Genomic DNA was extracted from the leaves of CHP and L2025 with the modified method from Kim54. After that, the whole genome resequencing was conducted by Genepioneer Biotechnologies (Nanjing, China) on an Illumina HiSeq4000™. The standard Illumina protocol was used to construct DNA library and subsequent sequencing. Paired-end sequencing libraries was purified using the QIA quick PCR kit, which has an insertion of about 200 to 400 bp. The clusters were generated after end repair with poly-A on the 3´ ends and the ligated adaptors. The fragments were selected based on the agarose gel electrophoresis, and amplified by the PCR. The fragments with 2 × 150 bp paired-end were sequenced on an Illumina HiSeq4000 platform. After that the data was demultiplexed to obtain the raw reads, which were evaluated for quality using FastQC, and then filtered using in-house made Perl script before alignment to the poplar reference genomes (Phytozome, http://phytozome.jgi.doe.gov/pz/portal.html). As Populus trichocarpa genome has been well sequenced and annotated, it was used as reference genomes. To obtain better results in our study, firstly, the indexed adapter sequences were removed. Secondly, low quality reads with one end of a paired-end read >5% ‘N’ bases or Phred quality score Q ≤ 30 were filtered.

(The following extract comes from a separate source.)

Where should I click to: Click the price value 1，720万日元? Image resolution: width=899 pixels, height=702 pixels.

Variations of SNPs and indels between the chromosome of CHP and L2025

The obtained data were aligned with Populus trichocarpa genome according to Burrows-Wheeler Aligner program55, and the duplicate reads were removed by the Picard tools. GATK tools was used to realign and calibrate the binary alignment map files to obtain indels, and variant quality score recalibration was used to obtain high-quality SNPs with QD < 2.0, Read Pos Rank Sum < −20.0, and FS > 200.0. After that, the variants with depth coverage < 10 were removed to acquire the final indels and SNPs, and the distribution of indels and SNPs on each chromosome can be shown with Circos56.

Phylogenetic analysis of MYB family genes between Arabidopsis and poplar

To better screen the candidate R2R3-MYB family genes associated with pigments formation, the R2R3-MYB family genes in Arabidopsis genome and Populus trichocarpa genome were aligned to construct the phylogenetic tree MEGA 6. 1000 bootstrap replicates in our results were used with neighbor-joining method.

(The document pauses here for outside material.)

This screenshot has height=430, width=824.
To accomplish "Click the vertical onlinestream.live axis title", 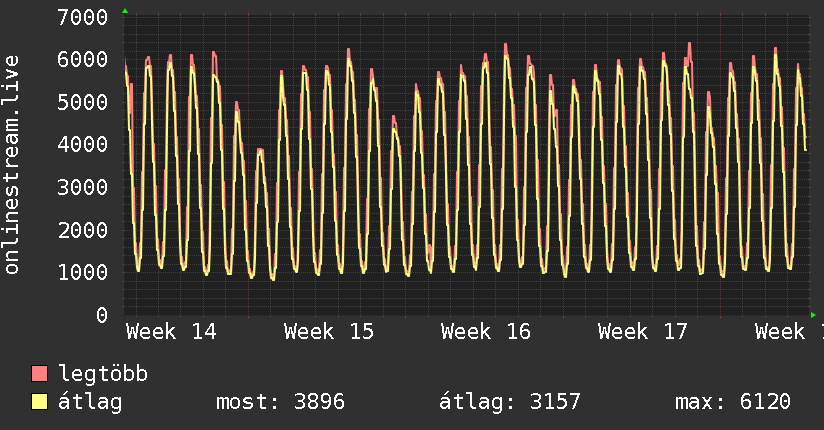I will [13, 165].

The relative expression levels of genes involved in pigments formation

Total RNA was extracted from finely ground leaves by the method described by Li57, the concentration of which was measured by BioPhotometer (Eppendorf). To explore the relative expression levels of genes involved in pigments formation, qRT-PCR was performed on Applied Biosystems 7500. The synthesis of cDNA was conducted with reverse transcription system (Promega). Gene-specific primers were designed based on the sequence of the target genes (Table S8), and ACTIN2 gene was selected as housekeeping gene23. The relative expression level of genes was evaluated by 2−ΔΔCt method58, and analyzed by SPSS 17.0 with three biological replicates.

Conclusions

Compared with leaves of L2025, leaves of CHP had a higher content of anthocyanins and a lower content of total Chl and carotenoids, and the ratio of anthocyanins to total Chl in CHP was more than 10 times of those in L2025, which might be the physiological reason why CHP had red leaf color. Three structural genes (flavonol synthase 1 family protein, UDP-glucose flavonoid 3-O-glucosyltransferase 3′ and flavonoid 3-O-galactosyl transferase family protein) and six transcription factors (MYB-related protein Myb4, ttranscription factor GAMYB, PtrMYB179, transcription factor bHLH53, transcription factor bHLH3, VARICOSE family protein) might be involved in the anthocyanin synthesis pathway. The above results could provide reference to explore the molecular regulation mechanism of leaf coloration in Populus deltoids, and also provided insight into coloration of other woody plants.